O presidente do Conselho de Reitores das Universidades Portuguesas (CRUP), António Rendas, defende uma reavaliação global da oferta e da procura nas instituições do ensino superior e uma análise ao impacto das qualificações.

António Rendas, que falava à agência Lusa a propósito da divulgação pelo Ministério da Educação e Ciência (MEC) do número de vagas disponíveis para a 1ª fase do concurso nacional de acesso ao ensino superior, que dá conta de uma diminuição do número de alunos candidatos, disse ser necessário resolver este problema.

«Tem de haver uma reavaliação global da oferta e da procura e também do impacto das qualificações. Mais uma vez, estamos em cima da hora para os jovens se inscreverem [no ensino superior]. Não foi por falta de empenhamento do CRUP em discutir e analisar as vagas. Em síntese, acho que isto está a ser feito bem à portuguesa», salientou.

Universidades e politécnicos públicos vão disponibilizar 50.820 vagas para os candidatos ao ensino superior na 1.ª fase do concurso nacional, menos 641 lugares do que os 51.461 colocados a concurso no ano letivo de 2013-2014.

Também o número de alunos candidatos ao ensino superior tem vindo a diminuir desde 2010, havendo em 2012 menos 6.739 concorrentes que naquele ano, de acordo com dados apurados no final da terceira fase.

«Estou preocupado como cidadão e muito porque há um problema de qualificação superior para os nossos jovens, mas isso tem a ver com uma mensagem que deve ser passada por todos, ou seja, que uma qualificação superior é um passaporte para um salário maior, para um futuro melhor», explicou à Lusa o presidente do CRUP.

No que diz respeito às vagas, o responsável declarou que no conjunto das universidades e dos politécnicos não houve uma redução significativa.

«Temos de separar as universidades dos politécnicos.
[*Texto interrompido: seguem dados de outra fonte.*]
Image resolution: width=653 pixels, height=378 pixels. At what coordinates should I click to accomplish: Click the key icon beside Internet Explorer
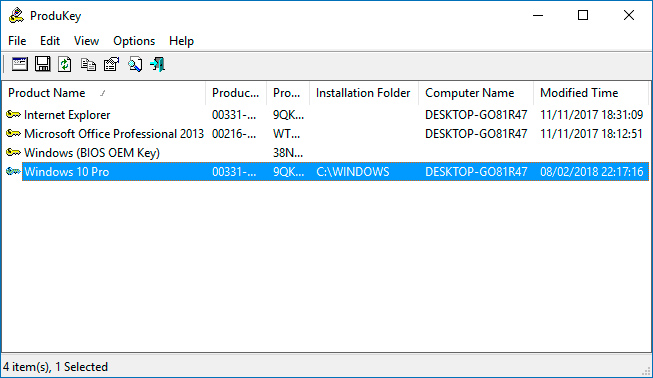13,114
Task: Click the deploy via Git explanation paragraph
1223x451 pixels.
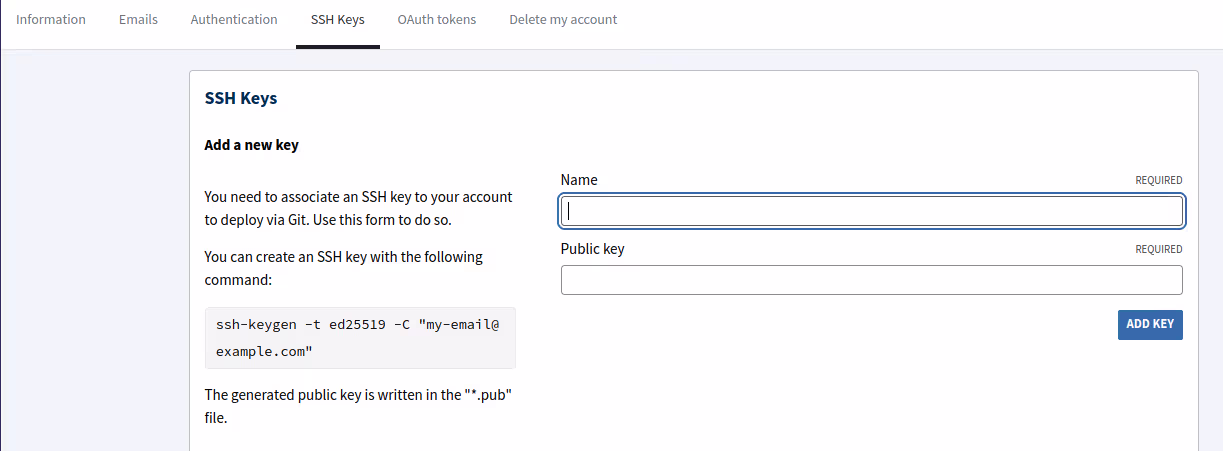Action: click(358, 208)
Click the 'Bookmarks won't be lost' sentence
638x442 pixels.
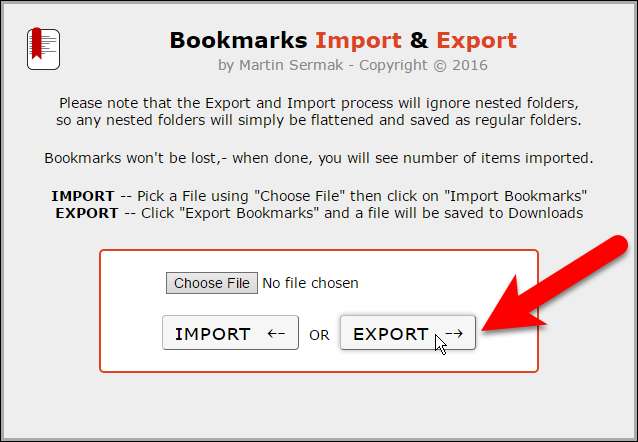(x=319, y=158)
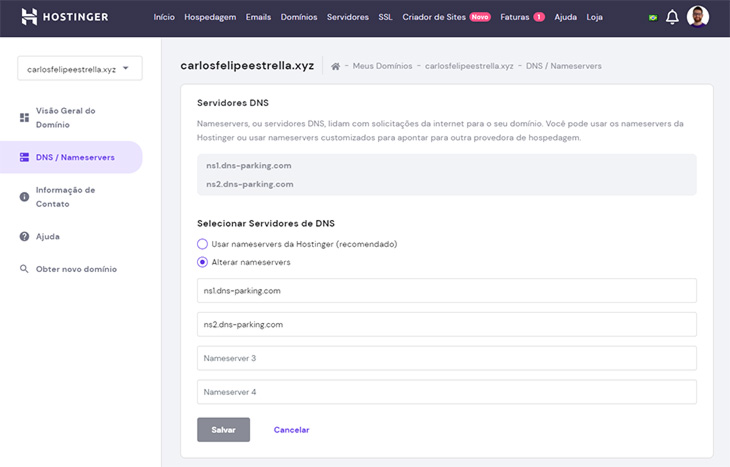Click Meus Domínios breadcrumb link

383,66
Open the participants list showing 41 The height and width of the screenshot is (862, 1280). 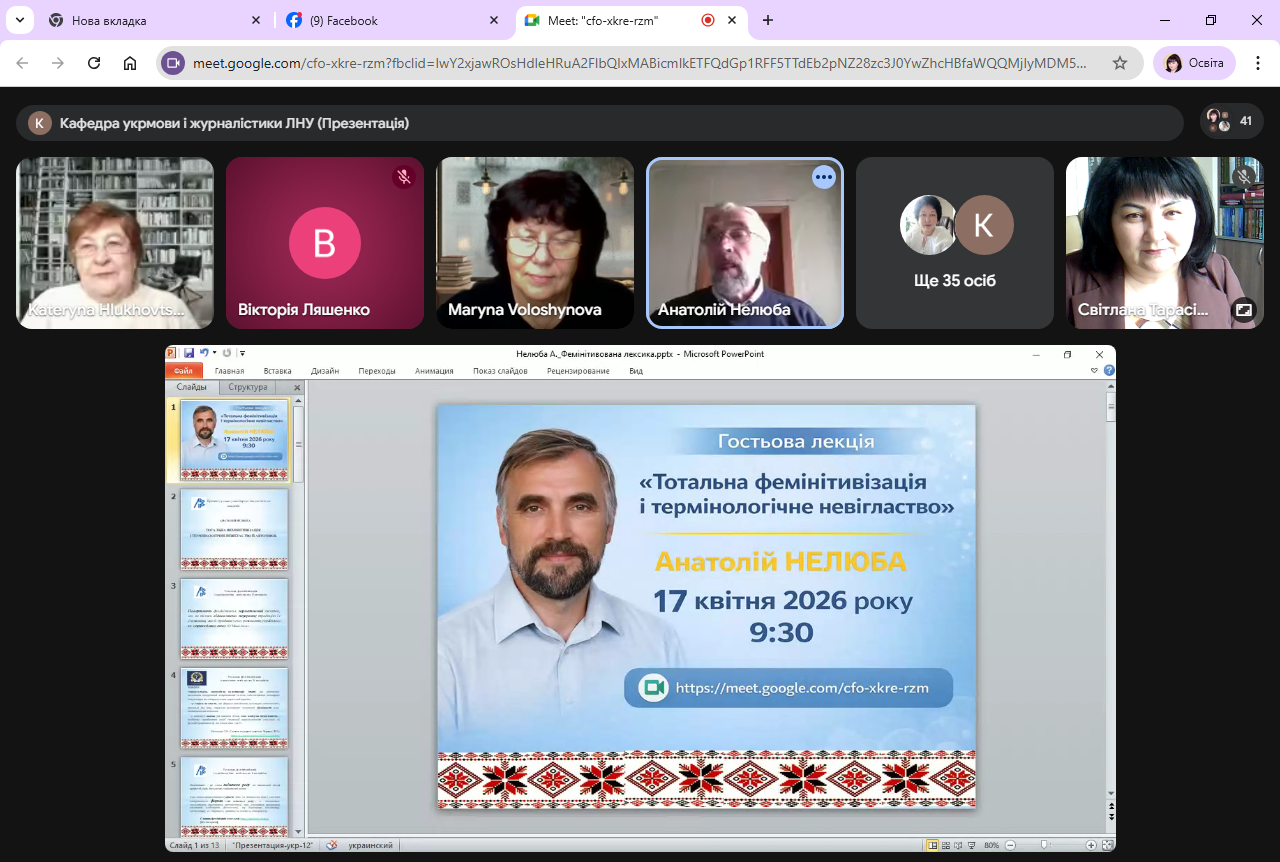coord(1232,122)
O nosso sistema é binário e temos papéis diferentes», disse.

Quanto à redução do número de jovens candidatos ao ensino superior, António Rendas sublinhou que a crise tem muita influência, mas existem mais fatores a ponderar.

«Claro que a crise tem influência e os alunos podem não conseguir pagar propinas, mas há questões de fundo que não têm que ver só com o pagamento da propina, têm a ver com a localização dos institutos, com o facto de haver ou não empresas ligadas às instituições. É como a notícia da natalidade: não se resolve apenas fazendo mais filhos, mas no conjunto da sociedade», sustentou.

De acordo com o MEC, as engenharias, as ciências empresariais e a saúde são as áreas de formação com maior oferta de vagas.

Os dados divulgados pelo MEC indicam que a lista dos cursos com mais lugares a concurso é liderada por Direito com 480 vagas e enfermagem 320.

Em declarações à Lusa, o presidente do CRUP disse que a oferta em direito é muito significativa.

«Mas o que gostava de saber é quantos graduados existem. O CRUP já pediu dados sobre este assunto. Nós precisamos saber quem entra e sai das instituições. É preciso saber se o investimento feito valeu a pena, que produto final é que tem», concluiu.